Problem – Please rewrite the material below from the line containing "Locate an element on the screen. This" through the line containing "The image size is (960, 1882).", replacing "Describe" with "Explain" and leaving everything else unchanged.

(Dataset entries)
━━━━━━━━━━━━━━━━━━━━

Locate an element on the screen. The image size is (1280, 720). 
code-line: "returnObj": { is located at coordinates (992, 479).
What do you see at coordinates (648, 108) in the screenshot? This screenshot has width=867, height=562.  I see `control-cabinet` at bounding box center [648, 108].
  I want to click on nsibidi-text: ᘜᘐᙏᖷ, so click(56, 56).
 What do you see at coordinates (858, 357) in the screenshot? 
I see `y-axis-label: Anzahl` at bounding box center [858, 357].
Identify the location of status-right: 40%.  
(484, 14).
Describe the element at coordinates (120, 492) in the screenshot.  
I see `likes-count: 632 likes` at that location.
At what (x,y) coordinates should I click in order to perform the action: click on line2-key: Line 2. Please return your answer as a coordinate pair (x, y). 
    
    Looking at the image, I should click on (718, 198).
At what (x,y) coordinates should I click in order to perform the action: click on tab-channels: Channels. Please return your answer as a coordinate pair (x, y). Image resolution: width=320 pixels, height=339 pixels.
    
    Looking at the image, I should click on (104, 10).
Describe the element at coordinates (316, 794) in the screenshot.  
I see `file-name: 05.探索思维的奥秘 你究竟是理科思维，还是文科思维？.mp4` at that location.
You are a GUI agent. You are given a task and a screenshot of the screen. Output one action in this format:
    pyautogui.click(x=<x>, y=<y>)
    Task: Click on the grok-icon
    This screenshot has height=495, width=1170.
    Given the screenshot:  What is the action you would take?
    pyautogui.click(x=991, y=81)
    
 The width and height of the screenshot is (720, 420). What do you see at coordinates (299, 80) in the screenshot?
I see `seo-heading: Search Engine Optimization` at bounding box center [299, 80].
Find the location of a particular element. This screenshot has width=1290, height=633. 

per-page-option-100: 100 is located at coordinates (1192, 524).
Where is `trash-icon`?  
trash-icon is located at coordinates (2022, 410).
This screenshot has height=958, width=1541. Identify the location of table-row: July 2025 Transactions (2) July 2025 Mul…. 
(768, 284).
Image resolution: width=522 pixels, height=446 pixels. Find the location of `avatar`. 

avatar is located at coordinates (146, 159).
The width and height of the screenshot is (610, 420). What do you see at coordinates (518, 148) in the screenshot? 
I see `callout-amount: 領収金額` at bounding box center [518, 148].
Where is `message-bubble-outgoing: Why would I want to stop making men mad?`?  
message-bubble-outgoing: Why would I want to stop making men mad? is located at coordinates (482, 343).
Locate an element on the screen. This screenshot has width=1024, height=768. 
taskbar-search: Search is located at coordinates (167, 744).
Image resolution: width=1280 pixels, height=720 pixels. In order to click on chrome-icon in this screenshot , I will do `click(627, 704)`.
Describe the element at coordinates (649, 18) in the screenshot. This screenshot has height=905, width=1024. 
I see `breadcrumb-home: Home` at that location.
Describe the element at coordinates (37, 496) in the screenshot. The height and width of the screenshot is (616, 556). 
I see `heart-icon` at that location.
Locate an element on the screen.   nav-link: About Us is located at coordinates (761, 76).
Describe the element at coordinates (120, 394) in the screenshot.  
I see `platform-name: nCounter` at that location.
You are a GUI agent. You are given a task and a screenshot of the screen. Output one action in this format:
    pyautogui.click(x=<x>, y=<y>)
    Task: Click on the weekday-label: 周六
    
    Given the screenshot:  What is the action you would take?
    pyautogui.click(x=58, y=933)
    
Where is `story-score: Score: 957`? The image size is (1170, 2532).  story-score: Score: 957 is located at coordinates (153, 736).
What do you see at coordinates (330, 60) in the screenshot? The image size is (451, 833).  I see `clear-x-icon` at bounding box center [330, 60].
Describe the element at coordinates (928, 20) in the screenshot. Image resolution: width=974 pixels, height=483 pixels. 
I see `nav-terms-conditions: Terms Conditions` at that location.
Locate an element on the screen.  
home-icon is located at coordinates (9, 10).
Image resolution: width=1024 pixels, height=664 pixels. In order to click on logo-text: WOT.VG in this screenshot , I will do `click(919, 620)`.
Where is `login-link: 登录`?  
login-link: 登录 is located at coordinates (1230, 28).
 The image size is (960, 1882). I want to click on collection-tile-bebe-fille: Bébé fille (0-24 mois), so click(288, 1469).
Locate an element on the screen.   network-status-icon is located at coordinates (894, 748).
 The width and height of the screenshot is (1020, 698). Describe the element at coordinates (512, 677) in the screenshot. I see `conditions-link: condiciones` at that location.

━━━━━━━━━━━━━━━━━━━━

Written solution –
Locate an element on the screen. This screenshot has width=1024, height=768. 
taskbar-search: Search is located at coordinates (167, 744).
Image resolution: width=1280 pixels, height=720 pixels. In order to click on chrome-icon in this screenshot , I will do `click(627, 704)`.
Explain the element at coordinates (649, 18) in the screenshot. This screenshot has height=905, width=1024. 
I see `breadcrumb-home: Home` at that location.
Explain the element at coordinates (37, 496) in the screenshot. The height and width of the screenshot is (616, 556). 
I see `heart-icon` at that location.
Locate an element on the screen.   nav-link: About Us is located at coordinates (761, 76).
Explain the element at coordinates (120, 394) in the screenshot.  
I see `platform-name: nCounter` at that location.
You are a GUI agent. You are given a task and a screenshot of the screen. Output one action in this format:
    pyautogui.click(x=<x>, y=<y>)
    Task: Click on the weekday-label: 周六
    
    Given the screenshot:  What is the action you would take?
    pyautogui.click(x=58, y=933)
    
Where is `story-score: Score: 957`? The image size is (1170, 2532).  story-score: Score: 957 is located at coordinates (153, 736).
What do you see at coordinates (330, 60) in the screenshot? The image size is (451, 833).  I see `clear-x-icon` at bounding box center [330, 60].
Explain the element at coordinates (928, 20) in the screenshot. Image resolution: width=974 pixels, height=483 pixels. 
I see `nav-terms-conditions: Terms Conditions` at that location.
Locate an element on the screen.  
home-icon is located at coordinates (9, 10).
Image resolution: width=1024 pixels, height=664 pixels. In order to click on logo-text: WOT.VG in this screenshot , I will do `click(919, 620)`.
Where is `login-link: 登录`?  
login-link: 登录 is located at coordinates (1230, 28).
 The image size is (960, 1882). I want to click on collection-tile-bebe-fille: Bébé fille (0-24 mois), so click(288, 1469).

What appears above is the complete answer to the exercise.